--- start of Document segment ---

Anxious times for platinum miners as output sputters

Thousands of jobs on the line if prices don’t recover

Allan Seccombe

The long-awaited and much-delayed closure of South African platinum mines is gaining momentum after years of under-investment and cross-subsidisation of unprofitable operations as companies held out for improved prices.
South Africa is the world’s leading source of mined platinum, accounting for 80% of global supply, but years of stagnant prices, unsettled labour relations and inexorable cost increases have eroded profit margins, rendering more than half of the country’s platinum mines marginal or unprofitable.

--- end of Document segment ---

**Problem 1**
In the platinum mining text, what share of global platinum supply comes from South Africa?
**Problem 2**
Return the part of the platinum mining text starting at "South Africa is" and ending at "marginal or unprofitable.", copied word for word.

--- start of Stored data ---

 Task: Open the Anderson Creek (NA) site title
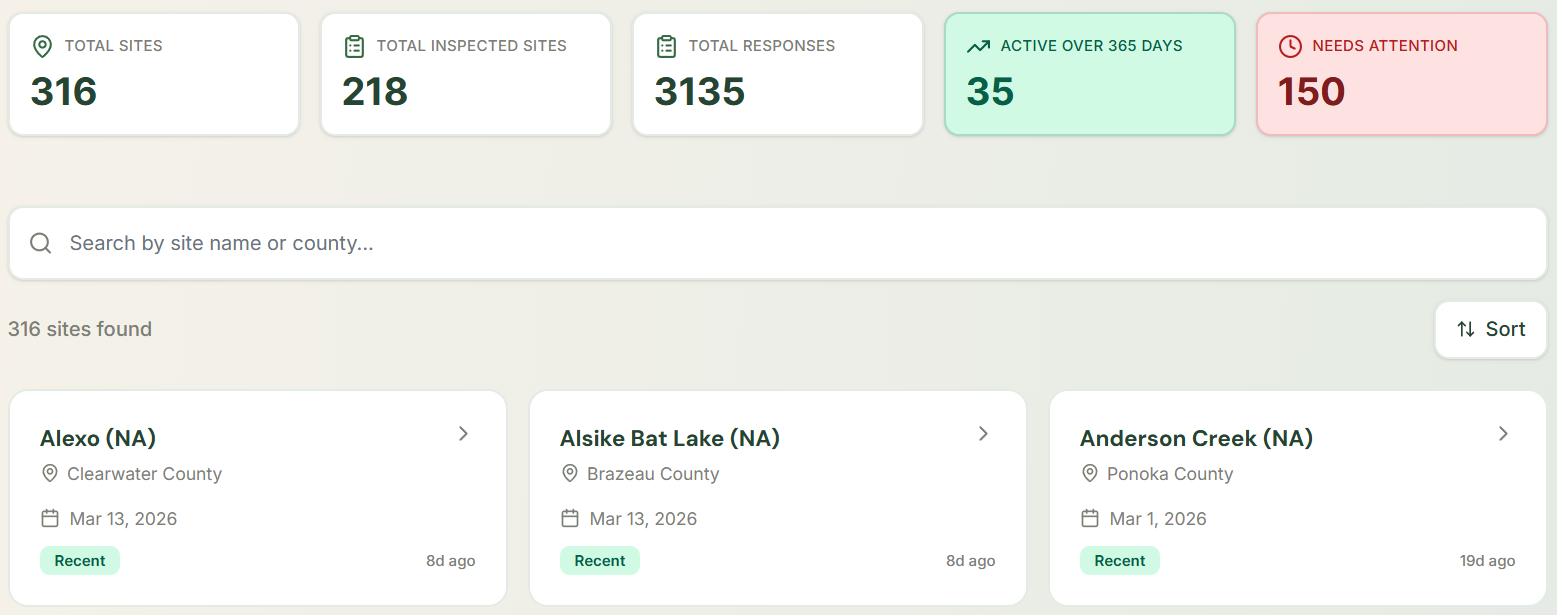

--- end of Stored data ---

**Problem solution 1**
80%

**Problem solution 2**
South Africa is the world’s leading source of mined platinum, accounting for 80% of global supply, but years of stagnant prices, unsettled labour relations and inexorable cost increases have eroded profit margins, rendering more than half of the country’s platinum mines marginal or unprofitable.